↓↓↓
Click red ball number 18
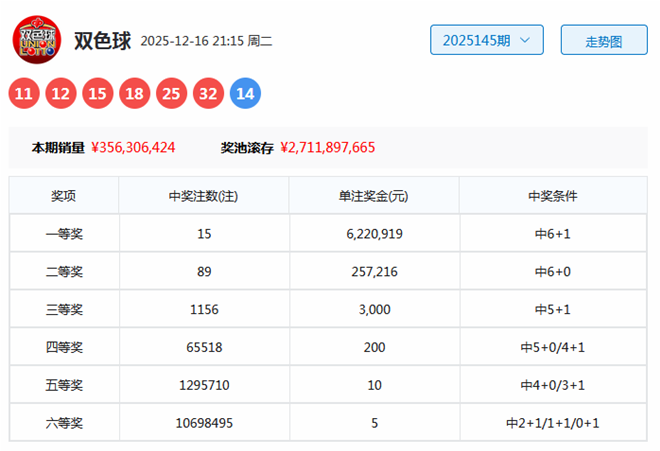This screenshot has width=660, height=451. (x=133, y=95)
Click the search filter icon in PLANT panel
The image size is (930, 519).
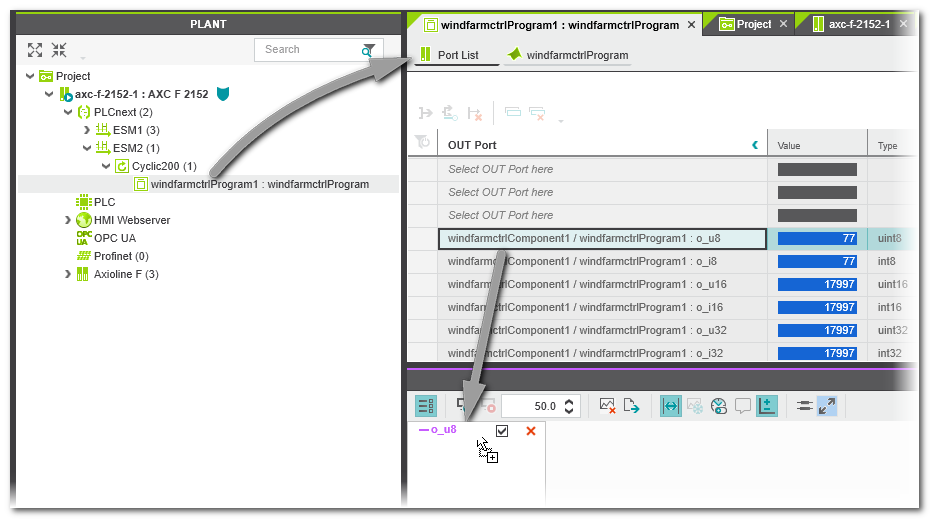(x=369, y=49)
↑↑↑
_About this exercise_
Each word of the data should be repeated exactly, and the pictures left out.

_Exercise solution_
Click red ball number 18
This screenshot has width=660, height=451. (x=133, y=95)
Click the search filter icon in PLANT panel
The image size is (930, 519).
(x=369, y=49)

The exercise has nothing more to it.